I always see my boyfriend on Facebook chatting other girls. They write on his wall all the time. I trust him and I don’t think he’s cheating on me but he gets annoyed whenever I ask him why he talks to so many girls. Am I crazy? Is there a legitimate concern here or am I just being too overbearing?
Head Against the Wall
It’s hard for me to accurately gage the magnitude of the issue without actually being there to see it firsthand. So I guess the simple answer is no, you’re probably not crazy but it’s hard to prescribe the solution without a trip to the doctor.
Your boyfriend might get annoyed when you ask him because of the way you ask the question. Is your tone argumentative when you ask him?

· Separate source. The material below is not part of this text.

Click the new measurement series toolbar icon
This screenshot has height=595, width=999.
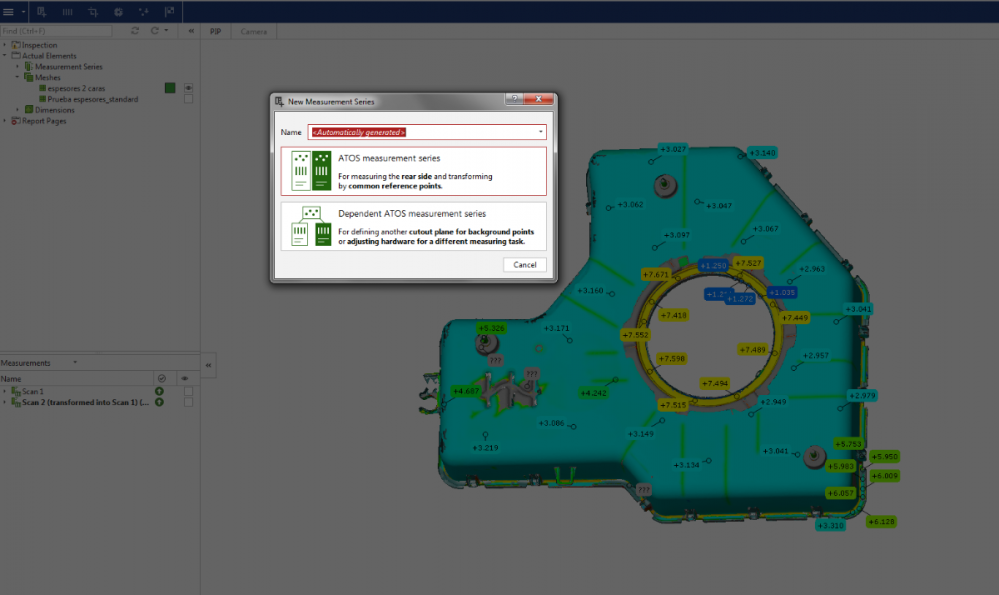(42, 12)

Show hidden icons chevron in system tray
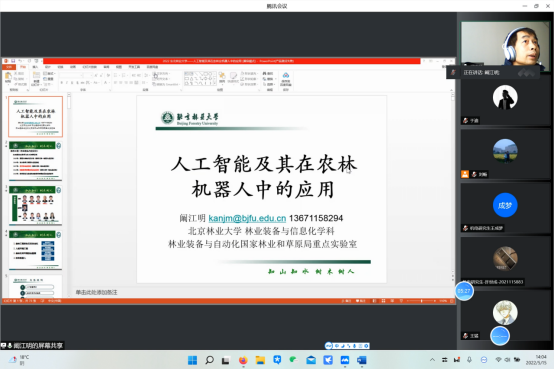click(x=432, y=360)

If so, then maybe he’s just annoyed because he feels that you don’t trust him. It doesn’t really look like you do. But if you’re casually asking the question and it escalates into shouting then I suppose you have some reason to be concerned.
You didn’t specify how long you’ve been going out with him. If it’s a short duration than this is normal.

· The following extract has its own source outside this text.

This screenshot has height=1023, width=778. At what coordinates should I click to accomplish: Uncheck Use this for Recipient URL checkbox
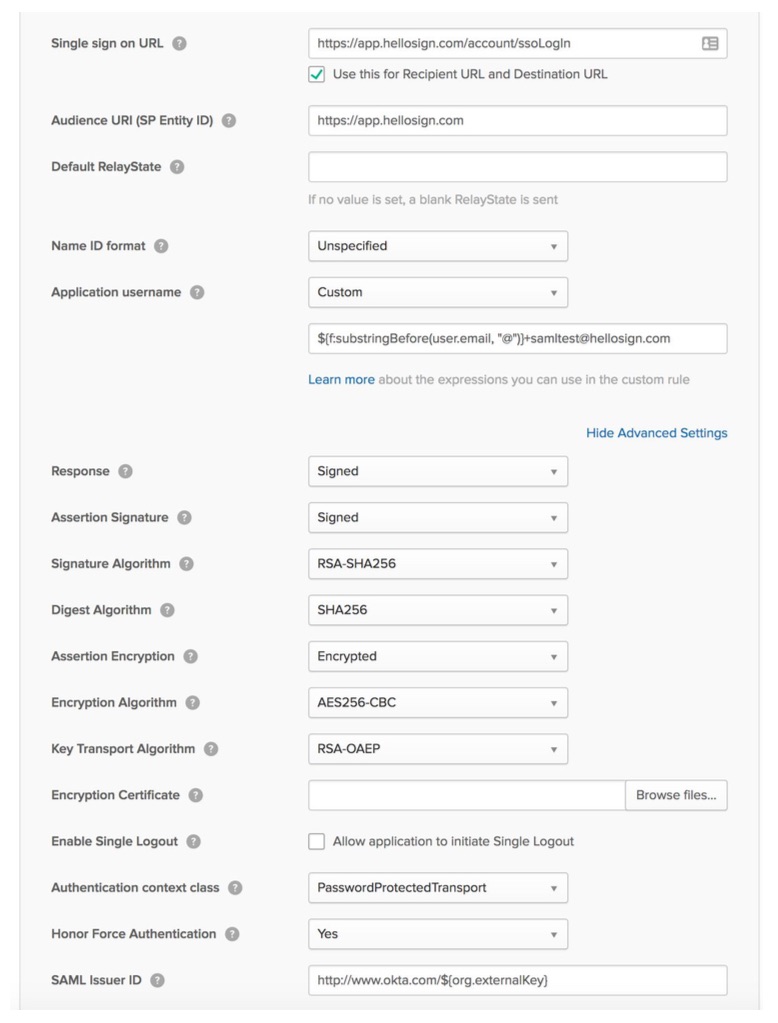click(317, 74)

BC students have been in the dating game for a while and the chances that he’s met other women besides you and his mother are pretty high. These could just be friends.
I don’t know how easy it would be to find out the names of the girls he’s talking to, but if he’s open about it, why not try and find out who they are.
No, I’m not suggesting that you stalk him or his chat buddies, but maybe some of them go to BC. If so, you can get a first hand look at whom these girls are. If you find out that he’s been talking to a bunch of girls who smell like homeless people on a Friday morning, you might have a legitimate reason to be worried.
I’m not trying to typecast but my doctorate has given me a sense of who is a good judge of character and who isn’t.
So try and get a feel if he’s talking to people who he’s likely hooking up with while your doing shots in your eight man with your roommates while Confessions of a Teenage Drama Queen is on the TV. Impressed by my pop culture knowledge? I thought so.
If you can’t trust what your boyfriend does on Facebook, then there’s likely to be a lot of bigger problems down the road.
At the same time, you should be able to have a rational discussion with him about this. If that isn’t plausible, maybe you were right all along. But a few wall posts here and there from a member of the opposite sex should not be a constant red flag.